Jesús Martinez
Gordo
Catedrático de
teología
No me
parece mal que la Congregación para la doctrina de la fe intente actualizar las
orientaciones sobre la inhumación e incineración de los seres queridos y que
llame a tratar adecuadamente sus cenizas, en el caso de que hayan tomado esa
decisión. Y acepto su invitación a
cuidar la memoria de nuestros difuntos. Disiento de la concepción dualista (cuerpo
y alma) que vehicula porque entiendo que quien muere y resucita es la “persona”,
que es bastante más que un cuerpo “y” un alma. Y echo de menos que, más allá de
las consabidas condenas del nihilismo, no haya dialogado con quienes sostienen que
-en vida- se mantiene una relación permanente con la nada, el silencio, la
oscuridad y el vacío.
Hay otro
asunto (mejor dicho, otro drama) que me llama mucho más la atención: que dicha Congregación no se haya pronunciado
aún acerca del enfrentamiento existente en la Iglesia europea sobre cómo afrontar
las políticas que buscan evitar las muertes de los migrantes y de los refugiados
que llaman a nuestras puertas.
Me
explico: estos últimos días hemos asistido indignados al desalojo de la llamada
“jungla” del paso de Calais; han sido noticia de primera plana algunos
comportamientos xenófobos en Gran Bretaña y las protestas de los refugiados en
los tejados de los CIE españoles. Han tenido menos alcance mediático la llegada
a Roma de 70 refugiados sirios desde Libia, propiciada por la creación de un “corredor
humanitario” entre el gobierno italiano y la comunidad San Egidio (con 400
personas acogidas hasta el momento) y el informe de la ONU: a finales del mes de
octubre del presente año ascendían a 3.800 los muertos o desaparecidos en el Mediterráneo.
Ante
esta tragedia, la Iglesia europea se debate entre quienes, como D. Duka,
arzobispo de Praga, y P. Erdö, cardenal de Budapest, se desmarcan, incluso, de
la timidísima acogida que se está impulsando y quienes como Ch. Schönborn,
cardenal de Viena, la rechazan por su racanería e, incluso, como es el caso de
A. Zsifkovics, obispo de Eisenstadt (Austria), se oponen frontalmente; dos
posicionamientos también perceptibles en la Iglesia española.
Para el arzobispo
de Praga, el “viaje denuncia” del papa a la isla de Lesbos el pasado mes de
abril ha sido “sólo un gesto”, no una “solución”. Y sugiere que la república
Checa se limite a acoger migrantes de países ex - comunistas, no a los de procedencia
islámica. En el fondo y en la forma, canaliza la política activada por V.

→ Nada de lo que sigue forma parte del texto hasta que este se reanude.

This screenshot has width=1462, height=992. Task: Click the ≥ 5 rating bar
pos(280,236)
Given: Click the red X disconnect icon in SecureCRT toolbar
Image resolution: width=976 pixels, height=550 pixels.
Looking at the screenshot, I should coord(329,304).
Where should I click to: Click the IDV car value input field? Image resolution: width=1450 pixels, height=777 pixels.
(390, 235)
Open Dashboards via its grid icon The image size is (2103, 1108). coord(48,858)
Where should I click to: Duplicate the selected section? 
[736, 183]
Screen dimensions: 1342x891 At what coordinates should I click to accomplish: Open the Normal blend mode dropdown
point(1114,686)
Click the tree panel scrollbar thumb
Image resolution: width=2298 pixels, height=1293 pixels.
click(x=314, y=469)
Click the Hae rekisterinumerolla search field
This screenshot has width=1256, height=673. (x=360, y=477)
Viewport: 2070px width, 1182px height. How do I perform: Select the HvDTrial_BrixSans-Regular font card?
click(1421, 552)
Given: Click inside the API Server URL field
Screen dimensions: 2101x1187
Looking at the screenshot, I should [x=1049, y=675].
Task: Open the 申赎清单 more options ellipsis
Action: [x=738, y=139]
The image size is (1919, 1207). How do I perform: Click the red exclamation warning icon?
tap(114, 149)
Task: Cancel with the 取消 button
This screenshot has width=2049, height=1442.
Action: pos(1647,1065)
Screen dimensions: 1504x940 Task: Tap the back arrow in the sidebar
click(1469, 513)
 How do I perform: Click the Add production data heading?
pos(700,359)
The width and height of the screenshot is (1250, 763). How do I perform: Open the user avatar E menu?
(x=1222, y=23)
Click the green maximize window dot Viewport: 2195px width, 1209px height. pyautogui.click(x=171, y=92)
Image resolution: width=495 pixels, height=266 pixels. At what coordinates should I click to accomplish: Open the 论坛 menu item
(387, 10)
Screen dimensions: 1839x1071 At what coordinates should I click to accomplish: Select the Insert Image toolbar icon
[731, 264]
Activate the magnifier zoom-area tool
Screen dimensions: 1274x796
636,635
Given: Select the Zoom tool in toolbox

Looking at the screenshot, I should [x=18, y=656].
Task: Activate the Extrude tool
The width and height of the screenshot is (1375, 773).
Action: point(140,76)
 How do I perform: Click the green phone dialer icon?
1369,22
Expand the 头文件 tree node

Orban, primer ministro de Hungría, defendiendo una “Europa cristiana”. Por su
parte, el cardenal P. Erdö dice sintonizar con la llamada de Francisco a la “generosidad
y a la acogida”, pero la Iglesia húngara, apunta, no puede sumarse a ella, habida
cuenta de que semejante comportamiento puede “ser calificado como ilegal, como
tráfico de seres humanos”.
Otro es
el criterio que preside la actuación del cardenal de Viena, para quien solo
recuperando “la sacralidad de la persona humana” es posible superar las
barreras nacionalistas, el fundamentalismo económico que nos atenaza y el
“riesgo de ser una Europa con el corazón endurecido”. Ello no obsta para que
reconozca con realismo que acoger a estas personas “puede ser un peso difícil
de sobrellevar”.
Para
coraje y coherencia, los del obispo A. Zsifkovics, de Eisenstadt, negándose a
ceder al Ministerio del interior unos terrenos, necesarios para construir un muro
en la frontera austro-húngara. En su respuesta a la petición gubernativa, el
obispo, previa consulta al Consejo Diocesano, dice, a quien quiera escucharle: una diócesis que “ha vivido durante años con la
sombra del telón de acero y que en los últimos meses no ha ahorrado ningún esfuerzo
abriendo sus puertas” a los migrantes, “¿tiene que ceder sus terrenos para
hacer un muro?”. De ninguna manera. “La respuesta al miedo, prosigue, no es el
levantamiento de muros”, sino la erradicación del “tráfico organizado de seres
humanos y del negocio de las armas del que se benefician empresas europeas”, el
cese de una política de desestabilización militar en Medio Oriente y del
expolio “de los recursos africanos que realizan las multinacionales europeas”.
Siendo
el desencuentro de los católicos europeos, ante semejante tragedia, de tal
magnitud, se agradecería una palabra, evangélicamente clarificadora, de la Congregación
para la doctrina de la fe: sin negar la ilegalidad, como recuerda el cardenal
P. Erdö, de acoger migrantes en las parroquias, ¿qué es, en este caso, más
conforme con la palabra y con el comportamiento de Jesús? O, sin apretar tanto
las tuercas: ¿qué discurso y decisiones de los aquí reseñados (y enfrentados)
son más conformes con la fe? ¿Los que defienden los muros, las alambradas y las
concertinas en nombre de una supuesta “Europa católica” o los que reconocen en
los migrantes y refugiados a los crucificados de nuestro tiempo y proceden en
coherencia con tal percepción?
Somos
muchos los que echamos de menos una “Instrucción” al respecto.